When I met Angela for the first time, she was sitting at a table with her attorneys, child advocates, and adoption agency representatives. She had her face down and wouldn’t look at me. She was seven years old.
Open to Adoption
Why was I here? A happily married, African American mom with six children of my own, including three stepchildren whom I adored – for most in my situation, adoption would be unlikely, even unthinkable. But ever since I can remember, I’ve wanted to adopt a little girl. I was completely open to adopting an older child.
I had read the agency report on Angela – it was as thick as a dictionary. By age seven, she had lived with ten different foster families. In less than a decade, Angela had experienced more difficulties than most do in a lifetime.
I fell in love with her on the spot. I knew I needed to rescue her.
A Difficult Transition
In less than two weeks, Angela had moved in, but the transition was more challenging than my husband, Larry, and I had expected.
Angela was different than my other children, who were generally well-behaved. The attitude, the temper tantrums – those were new to me. Angela destroyed my mother’s comforter, she used racial slurs in my home, and she threw things.
“You going to get rid of me?” she’d scream.
One day she was having a fit and I just got fed up. I said, “You want to tear up the room? Let’s tear up the whole room!” and I started throwing her clothes and pillows around right alongside her.
She started hitting herself; I started hitting myself. She laughed and said I was crazy, and I said, “Guess what? This crazy person adores you. I know what you’re doing, and you’re not going anywhere. You’re part of the family and I love you.”
Building Trust with an Adopted Child
As time went on, Angie began to trust me, and realized that I love her, unconditionally. With my own children, that trust and loyalty was almost guaranteed; with Angie, because of her past, I had to earn it.
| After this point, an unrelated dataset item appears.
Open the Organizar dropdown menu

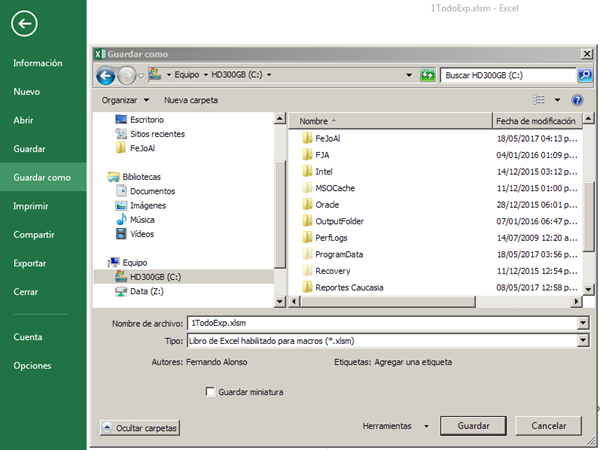[x=125, y=100]
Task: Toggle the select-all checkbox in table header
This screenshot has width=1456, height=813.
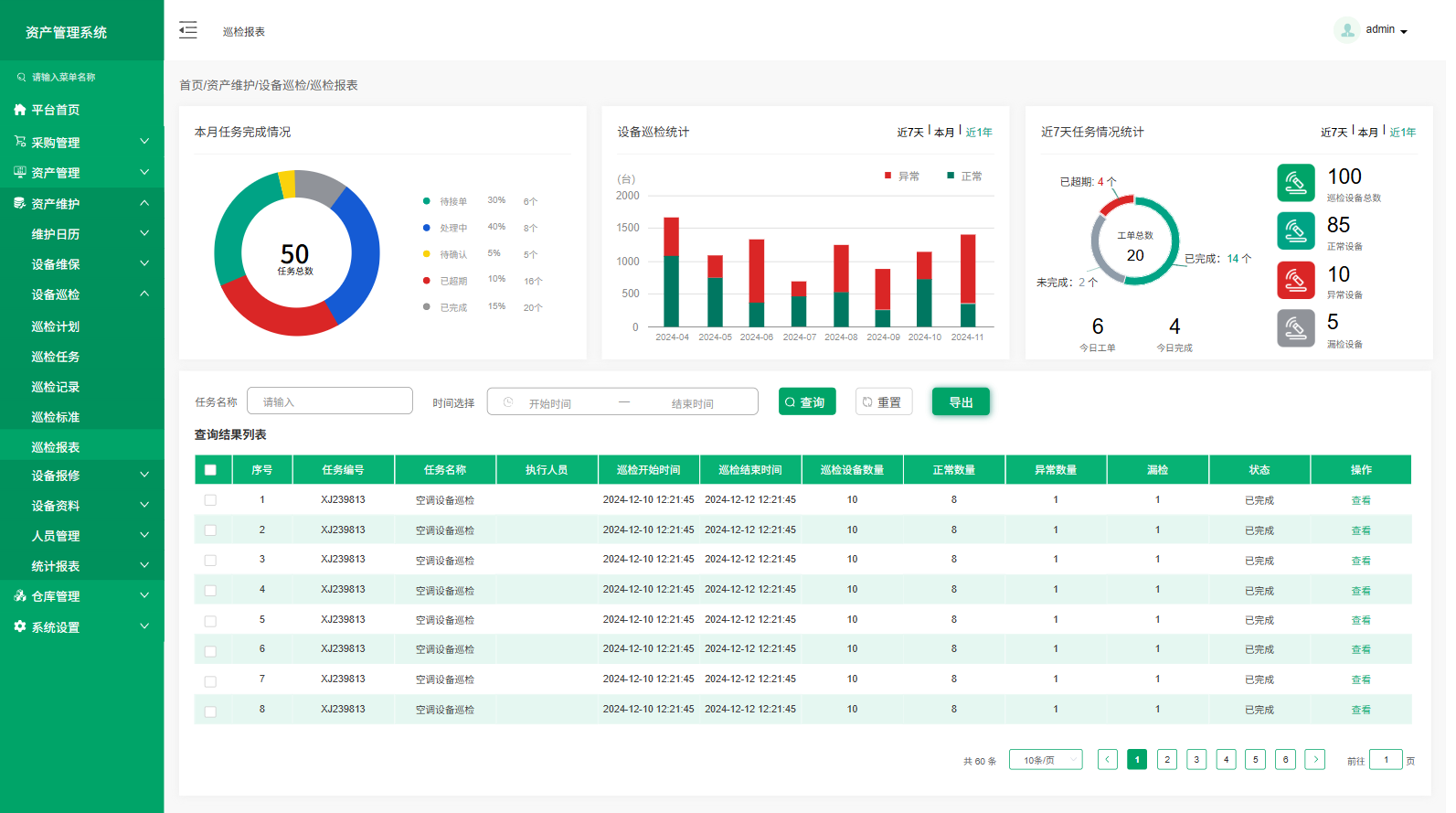Action: 210,470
Angela is white, and being a mixed race family has its ups and downs. When people see us all together, they do a double-take, and sometimes she is treated differently by strangers.
I have to explain to her that this is the world we live in, and some people have prejudices for different reasons. I admit that I don’t like it, but it does teach you to be humble and patient. On the other hand, the benefit of being a mixed race family is that it teaches my children to love everybody no matter what color their skin is.
Now 16, Angie is on the honor roll and decided that she wants to become a nurse. What got her to this place was unconditional love and support. My advice for parents is to be supportive of whatever their child wants to do – if they want to collect trash, tell them they’ll be the best trash collector there can be.
After everything I’ve been through, I’ve learned that no matter whether your children are biological, step, foster, or adopted – they have to know that you put them first.